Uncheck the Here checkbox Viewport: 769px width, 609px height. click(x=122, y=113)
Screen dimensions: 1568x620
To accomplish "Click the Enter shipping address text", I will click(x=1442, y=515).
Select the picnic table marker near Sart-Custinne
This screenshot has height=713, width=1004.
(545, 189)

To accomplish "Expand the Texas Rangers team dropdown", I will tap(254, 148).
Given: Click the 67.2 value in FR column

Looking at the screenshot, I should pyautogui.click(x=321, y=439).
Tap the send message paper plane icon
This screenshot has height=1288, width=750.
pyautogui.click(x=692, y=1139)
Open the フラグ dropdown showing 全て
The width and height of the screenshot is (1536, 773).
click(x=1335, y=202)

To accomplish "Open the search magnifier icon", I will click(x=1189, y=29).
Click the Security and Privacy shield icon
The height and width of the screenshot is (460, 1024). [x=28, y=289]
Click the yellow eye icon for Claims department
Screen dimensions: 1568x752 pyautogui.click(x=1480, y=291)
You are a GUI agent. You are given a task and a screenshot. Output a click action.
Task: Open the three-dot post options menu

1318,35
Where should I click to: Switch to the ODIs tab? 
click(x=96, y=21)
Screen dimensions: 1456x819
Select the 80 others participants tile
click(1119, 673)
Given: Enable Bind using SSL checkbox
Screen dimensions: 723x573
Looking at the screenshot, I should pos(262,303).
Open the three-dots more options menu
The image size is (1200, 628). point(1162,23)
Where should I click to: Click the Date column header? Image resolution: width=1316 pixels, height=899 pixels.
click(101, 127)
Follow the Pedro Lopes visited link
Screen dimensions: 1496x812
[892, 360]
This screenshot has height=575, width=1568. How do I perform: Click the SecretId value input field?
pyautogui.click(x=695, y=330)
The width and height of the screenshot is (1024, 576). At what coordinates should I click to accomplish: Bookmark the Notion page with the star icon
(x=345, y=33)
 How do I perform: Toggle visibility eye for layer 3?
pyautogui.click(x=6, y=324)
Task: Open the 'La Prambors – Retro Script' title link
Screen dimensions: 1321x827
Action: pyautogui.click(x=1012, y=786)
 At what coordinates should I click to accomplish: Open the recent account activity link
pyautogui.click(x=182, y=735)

> **Prompt**
Among the lines of the material, find those that hold the word "checkbox" and copy them.

> **Written answer**
Uncheck the Here checkbox Viewport: 769px width, 609px height. click(x=122, y=113)
Given: Enable Bind using SSL checkbox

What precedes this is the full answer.